### SELECTED TEXT
......

There's a coffee shop I enjoy visiting once or twice a week when I go into town on errands. It's an open air place on Zaragoza, occupying a corner to an alleyway and just off the frenzied main shopping road of Heroes. The plate glass window is decorated with the works of a local artist with hopes of a sale, and, when available, the owner's own delicious honey sits in small bottles waiting, though not very long, to be whisked away by the afficianados.
The small tables are set to maximize seating with two or three "4 Tops" spilling over into the walkway. Holding up the overhanging roof are large black pillars upon which are written the names of special friends who have passed and those, still alive, considered "cafeteros" or 'regulars'.
The coffee is strong yet tasty and very hot which, suprisingly, helps to calm the nerves as clients carry on conversation and idly twirl their spoons until the hot brew is just the right temperature. Those who can't wait are often caught with pursed lips blowing across the cup before taking the first tentative sip.
Sugar and napkin holders are always provided, and creamy milk if you ask. Offered are fresh squeezed juices with toasted slices of baguette-style bread accompanied by butter and jam. An extensive list of various combinations of eggs, bacon, ham, veggies, beans, tortillas, and more will tempt the palate. You can even have flapjacks with honey. There are fewer choices for lunch but what they serve is consistently very good. My favorite for lunch is the "Sulfrida", a local version of the pressed Cuban Sandwich. With fries.
It's more than a coffee shop, it's a rendezvous point. Regulars and occasionals create a veritable melting pot of Chetumalian humanity. If one needs to describe an absent patron, one can usually point to a certain table or seat and the connection will be made. We're all creatures of some habit.
Should you visit, step inside to greet the owners, waiters, and kitchen staff in the back. Order your coffee, grab a paper if they're not all taken, and find just the right spot outside from which you can observe the current of life. Or just get comfortable in an available spot and one of the hosts will be by to take your order.
On one end, several tables are joined to accommodate a daily reunion of "movers and shakers". Active and former businessmen and politicians come to read the papers, talk of current events, swap stories, and, for those who sport leather, get their shoes shined. One or two will spend more time on their phones than actively engaged with their tablemates but perhaps the joy is simply where they are seated. Sit too close and you'll hear the noisy roll of the dice to determine who pays a round of Cafe Americano, Espresso, or Capucino.
On the opposite side, at a table near the alley, a young lady has her "office" and will often be found conferring with clients. She helps both locals and expats navigate the often Byzantine world of Mexican bureaucracy. Her English is very good and she switches from one language to another sometimes in mid-sentence. It's a gift we polyglots enjoy.
As if sitting upon St Edward's Chair, an imposing Belizean woman welcomes people with loud "Hello! Good morning! Sit there!" as she points to the recommended spot and reminds the "big ones" to stack two of the plastic chairs for safety.
The paperboy, a large Belizean, comes by now and again. Loud and boisterous he decends upon the Gringos for a chance to practice his English and say hello.

......

### RECORDS

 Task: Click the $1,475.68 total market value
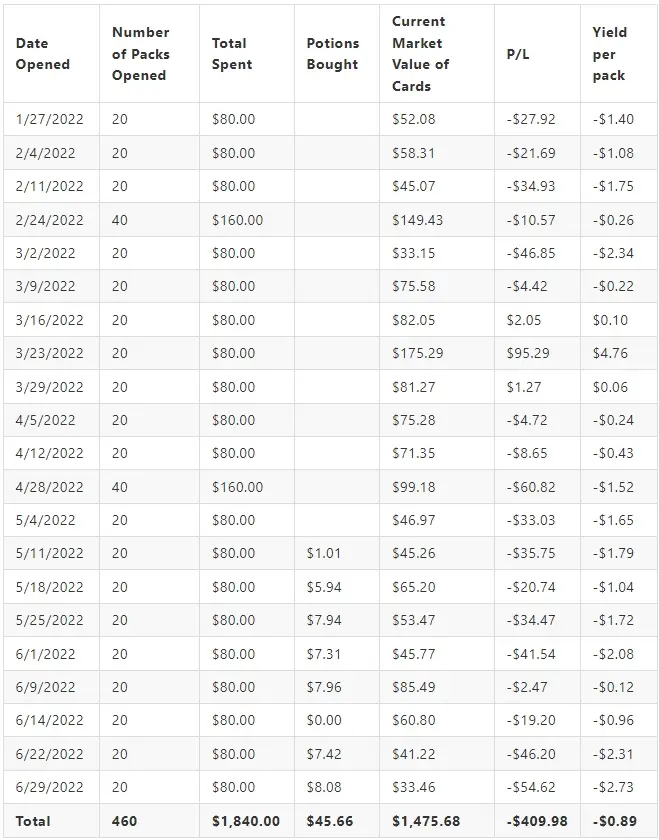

......

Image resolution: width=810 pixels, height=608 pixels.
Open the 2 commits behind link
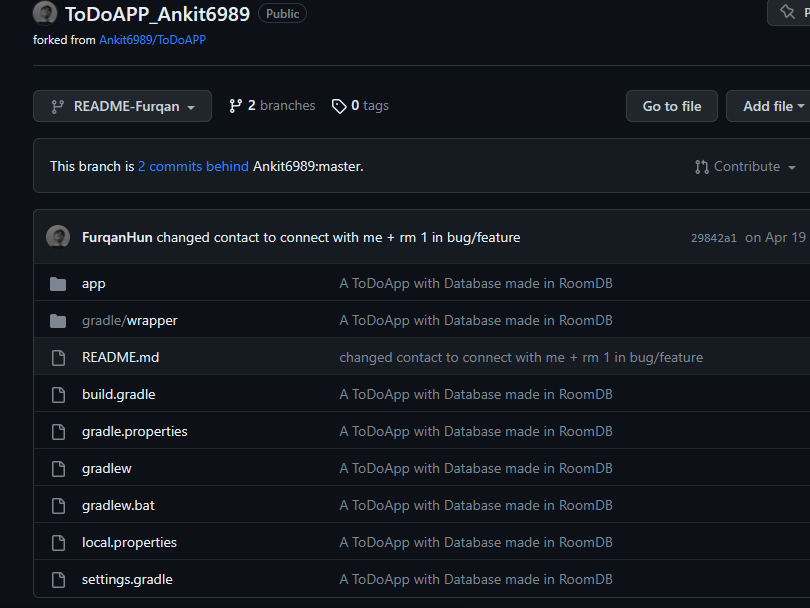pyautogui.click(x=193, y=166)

......

### GIVEN PROBLEM 1
In the coffee shop piece, copy the passage that opens with the words containing "The coffee is" and closes with "first tentative sip.", swapping "spoons" for "teaspoons".
### GIVEN PROBLEM 2
According to the coffee shop piece, what is written on the large black pillars that hold up the roof?
### GIVEN PROBLEM 3
Write the next part of the coffee shop piece, picking up after its final sentence.

### RESULT 1
The coffee is strong yet tasty and very hot which, suprisingly, helps to calm the nerves as clients carry on conversation and idly twirl their teaspoons until the hot brew is just the right temperature. Those who can't wait are often caught with pursed lips blowing across the cup before taking the first tentative sip.

### RESULT 2
The names of special friends who have passed and of living regulars, known as "cafeteros."

### RESULT 3
The shoeshine boy sits quietly, always with his earbuds in place, and doing a good job of making old shoes shine again.
There's the young Mayan boy always with a smile, very polite, and happy to sell one or two of his round treats yet if he doesn't, still with a smile and seemingly just as happy.
Of the Gringo's there's the gentleman who limits himself to one cup of coffee and perhaps a glass of water whether he stays an hour or longer, or orders his usual flapjacks or not; one who will drive more than several times around the block for a convenient parking spot and gets a wave from his table mates each time he passes; the fellow who gets distracted and leaves his hat behind and is then rushed by the staff waving it about for attention; and the couple from Belize who, certainly tired of the Belikin monopoly there, always enjoy a couple of Negra Modelos with their breakfast eggs.
Even amongst the poor who pass there are regulars: the frail old lady with thin limbs and wrinkled dark skin wearing but a shift and carrying her cane; the blind man led by his son navigating the close-set tables with cup in hand. Passing nearby, the tall, thin man of indeterminate age, perhaps ex-military, with straight shoulders and his kepi firmly in place mumbling to himself.
Across the street the pawn shop sees more customers than the neighboring credit union and bank. The small ATM vestibule often has a line and the machine inside states your withdrawal limit is 3,000 pesos but it's really 7,000 if you tap in the numbers. The two carwashers out front earn a full day's wages in just the morning hours. Shortly before noon they are rolling up their extension cord and folding their rags. Off, somewhere, until the 'morrow.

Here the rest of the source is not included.